Despite lots of countries making strides to keep coronavirus under control, the fact is that this bug is still out there. At the moment, it’s not currently known how many of us have immunity to it. Estimates vary widely, and there’s a lot of speculation going on. Governments are trying to balance sustaining economies with the healthcare challenges faced, by easing lockdown restrictions. In doing so, opportunities are provided to transmit the virus to those who are still susceptible, resulting in increasing numbers of new cases. The true picture is also confused by approaches to testing for the virus – the more people you test, the more cases you will find. But is a second wave inevitable?
It seems that the jury is still out on this issue. And when it comes to pandemics, there’s no formal definition of what constitutes a ‘wave.’ The term gets used arbitrarily, however we generally interpret it to mean sustained fluctuations in the number of infections – going up then coming back down again. Rapidly identifying emergent clusters and taking measures to prevent further spread are key to keeping control, but what can you do to protect yourself and others?
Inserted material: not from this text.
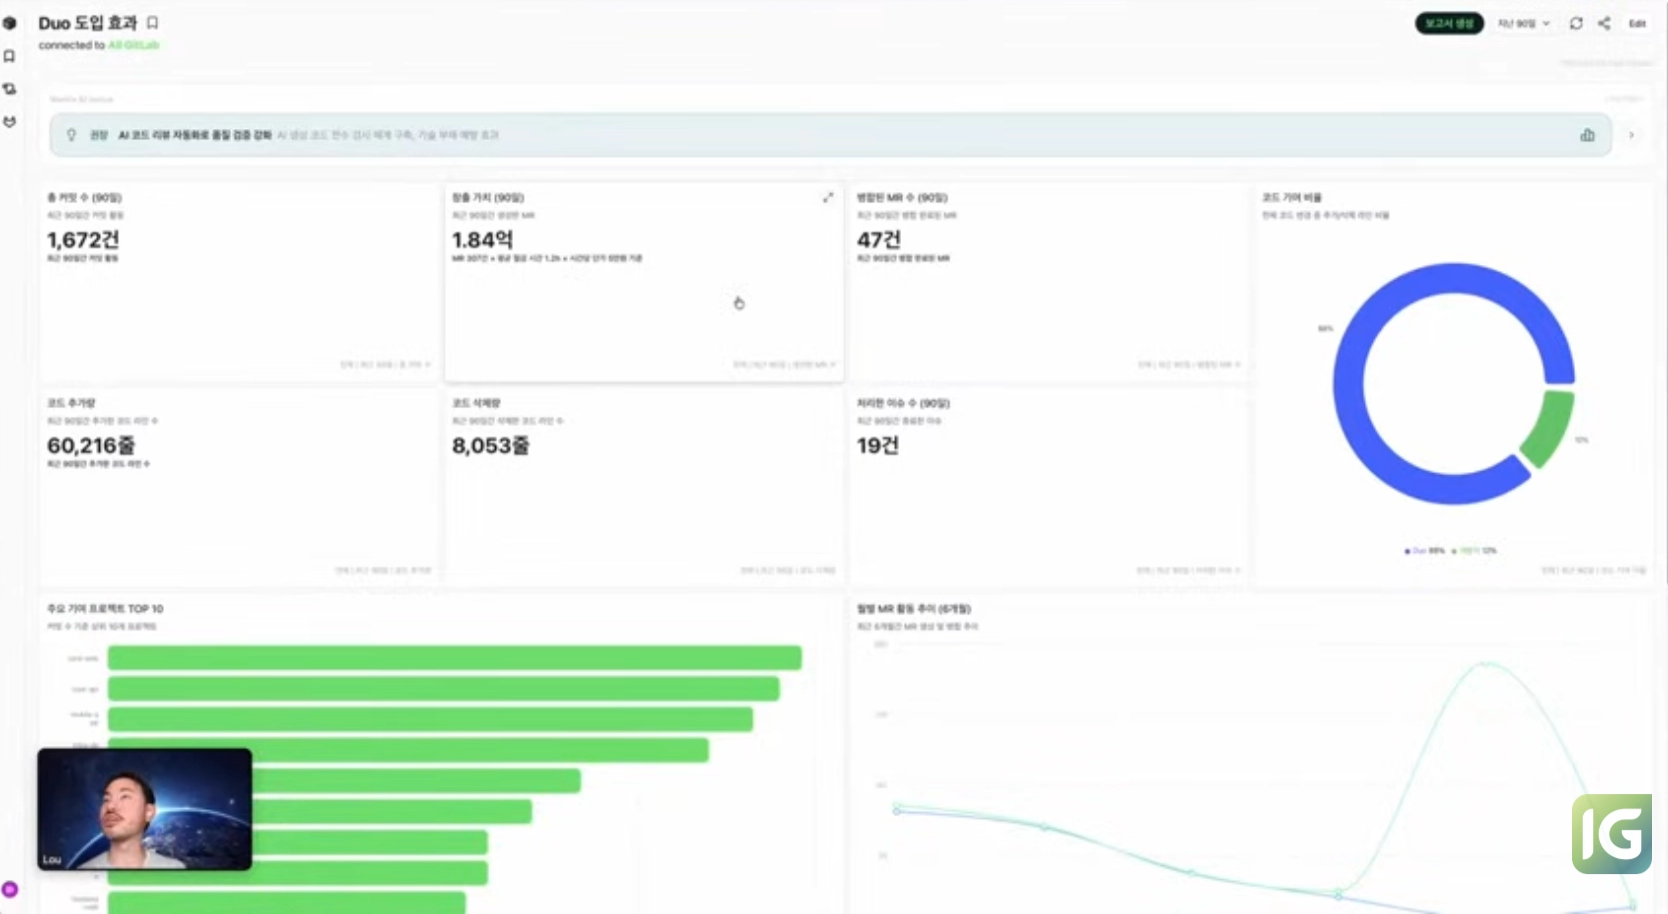Expand the insight banner with right chevron

[x=1632, y=135]
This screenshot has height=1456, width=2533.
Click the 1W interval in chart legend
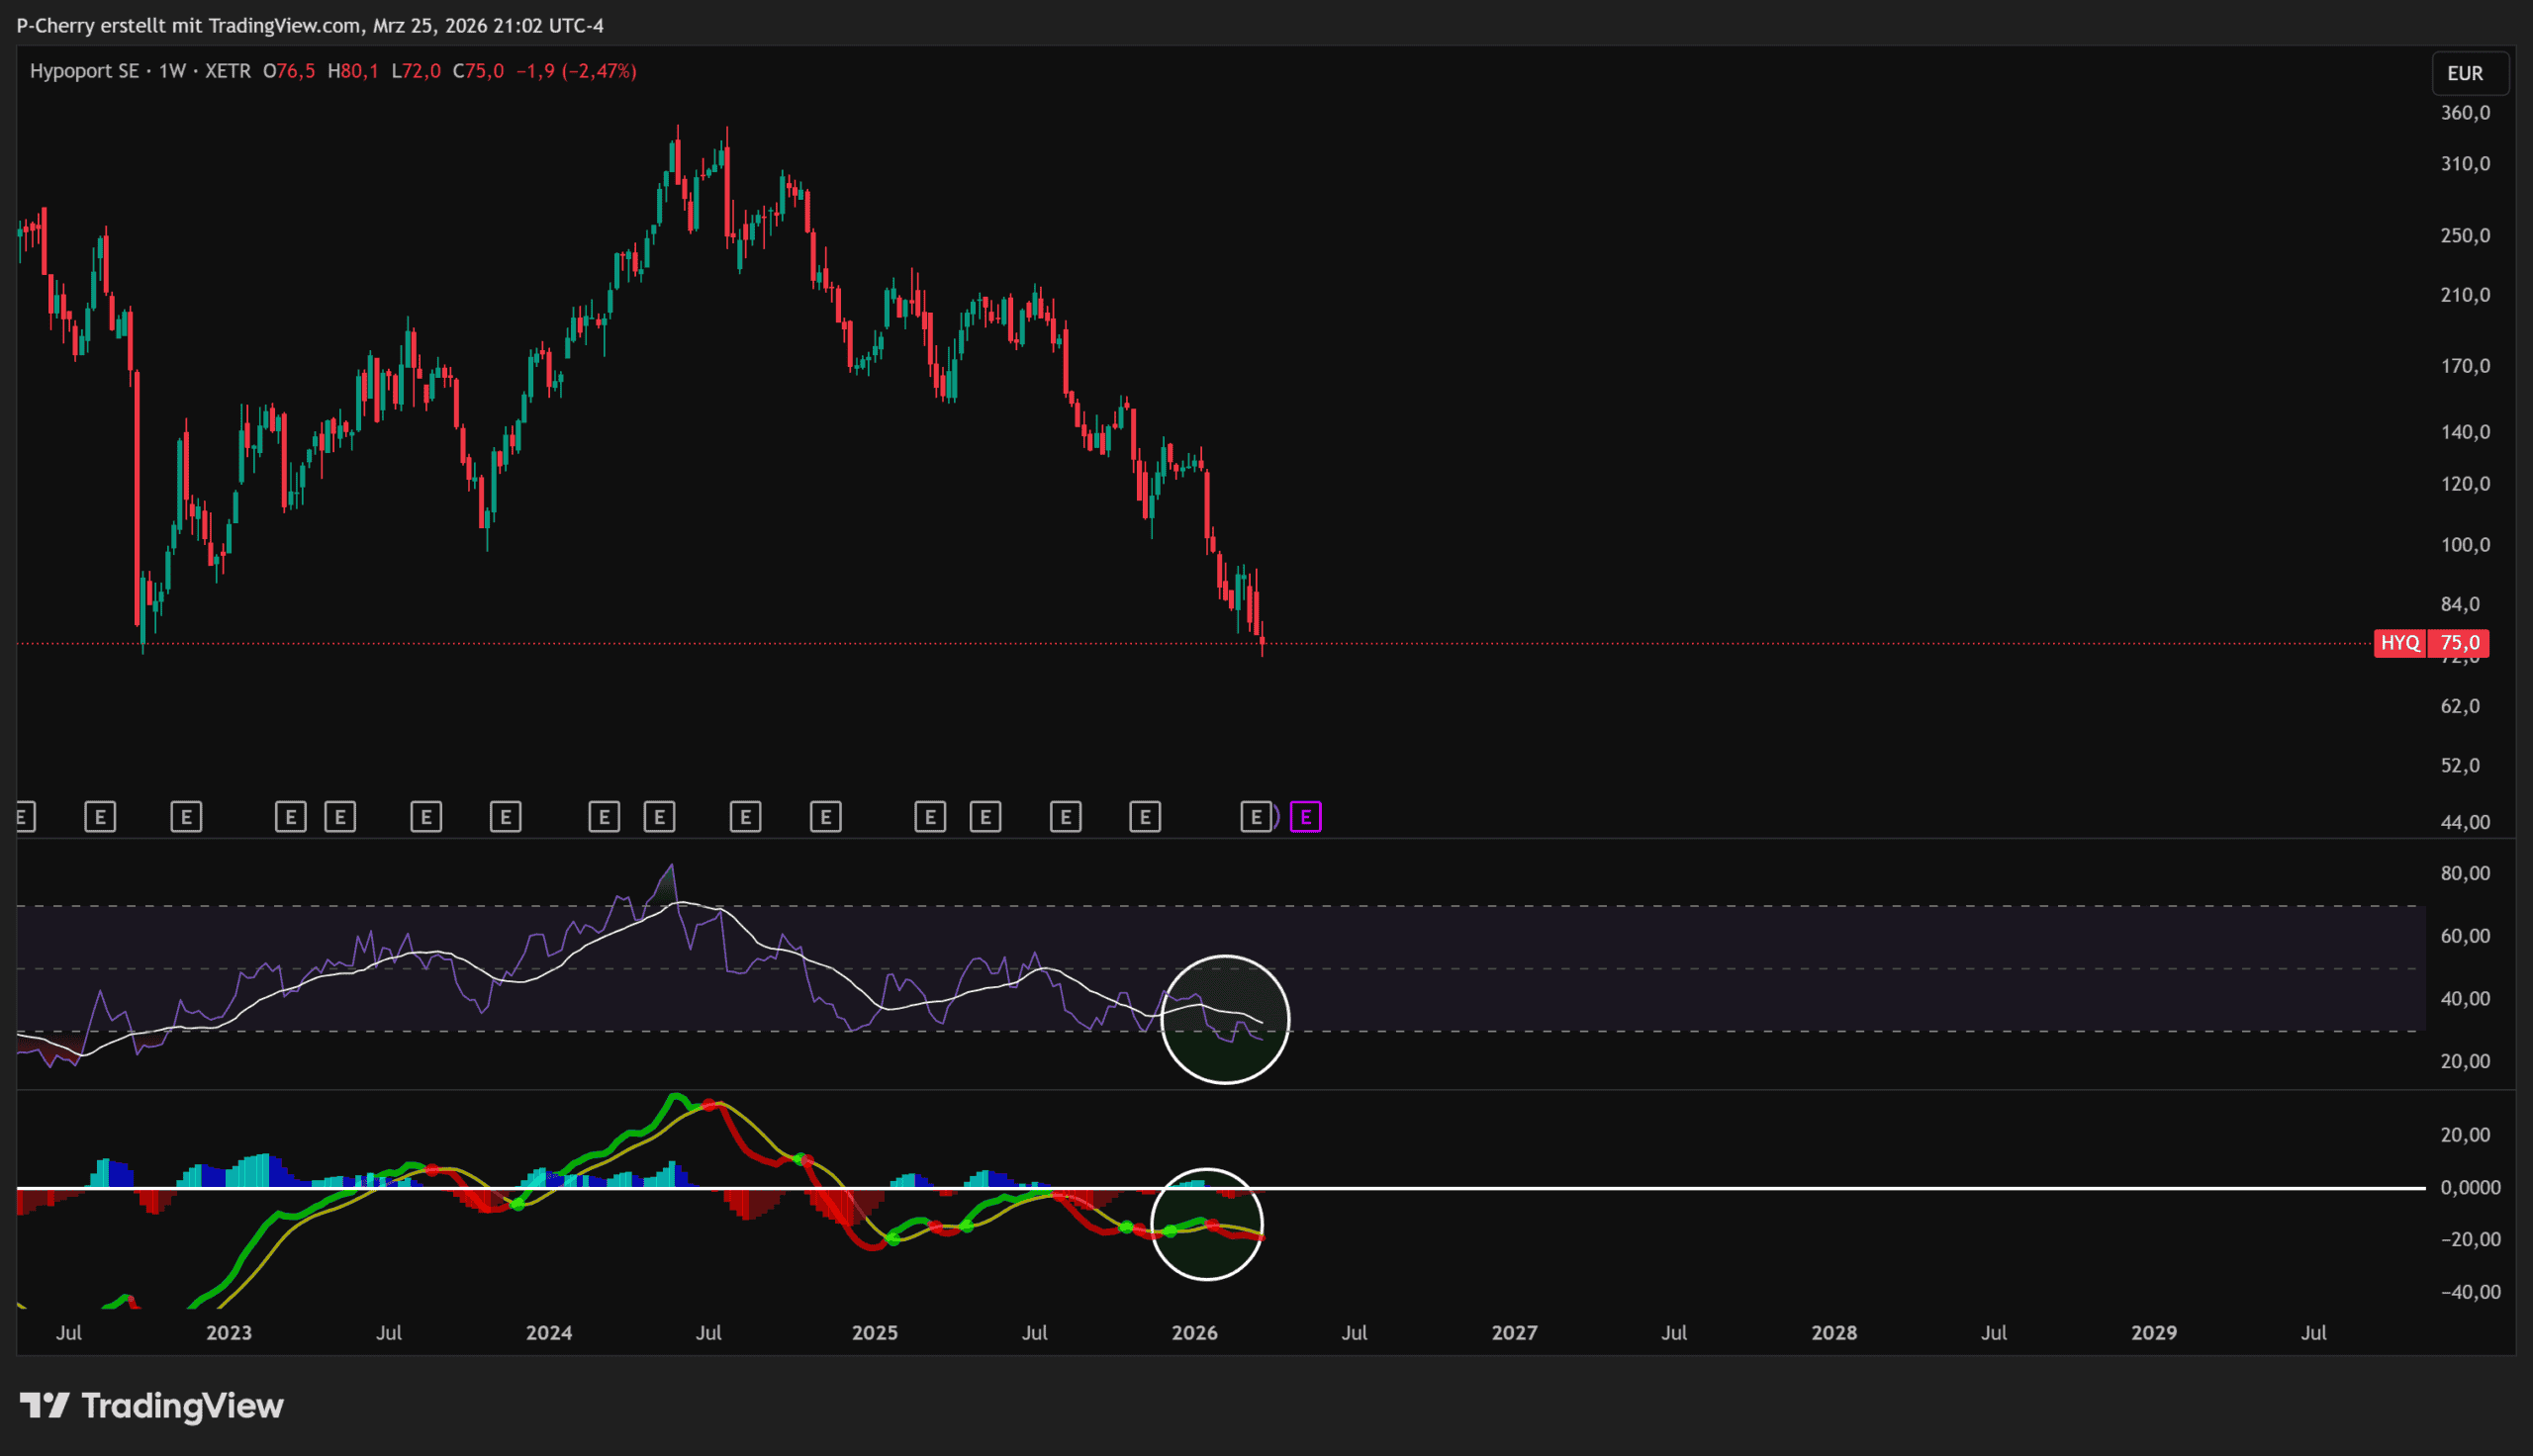tap(172, 71)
- Know the symptoms – according to the old adage ‘knowledge is power’; make sure you are aware of the symptoms of coronavirus so you can act quickly. The NHS has listed three main symptoms: a new, continuous cough, where you cough a lot for more than an hour, or have three or more coughing episodes in 24 hours, fever – where your temperature is above 37.8C, and loss of smell or taste.
- Get tested if you have the symptoms – latest NHS advice as of the 31st July is that people who are symptomatic should get tested. You shouldn’t wait; apply for a test as soon as you can as you need to get the test done in the first 5 days of having symptoms. Either book a visit to a test site or order a test online. Note however that if it’s day 5 of symptoms, to get a test you’ll have to go to a test site.
- Stay at home – if you are getting a test because of symptoms, you and anyone you live with must self-isolate until you get your result. Anyone in your support bubble [where someone who lives alone, or just with their children can meet people from one other household] should also self-isolate. The latest rules state self-isolate for at least 10 days if you have symptoms or have tested positive; it’s 14 days if you live with (or are in a support bubble with) someone who has symptoms or has tested positive. NHS track and trace may also advise self-isolation if you’ve been in close contact with someone who has coronavirus.
- Regular handwashing with soap and water is important – Coronavirus spreads by small droplets that are packed with the virus being expelled when an infected person coughs or sneezes. As well as being inhaled, these droplets can land on objects and surfaces, such as tables and doorknobs. People then get infected by touching these objects then touching their nose, mouth or eyes. This is why handwashing is so important. Make sure you stick to the 20 second rule.
- Catch it and bin it! – If you do have coughs and sneezes, use a disposable tissue and throw away used tissues promptly.
- Keep up to date with developments from reputable sources – the NHS and UK government regularly update their information and guidance (https://www.nhs.uk/conditions/coronavirus-covid-19/ and https://www.gov.uk/coronavirus); stick to these sources for the best advice on health and other social and work activities, including wearing face masks.
The above information constitutes general advice, and the situation continues to change. Both the NHS and UK Government provide comprehensive information about coronavirus that can be accessed using the links above. If you are concerned about your health or well-being then contact your healthcare professional as soon as possible.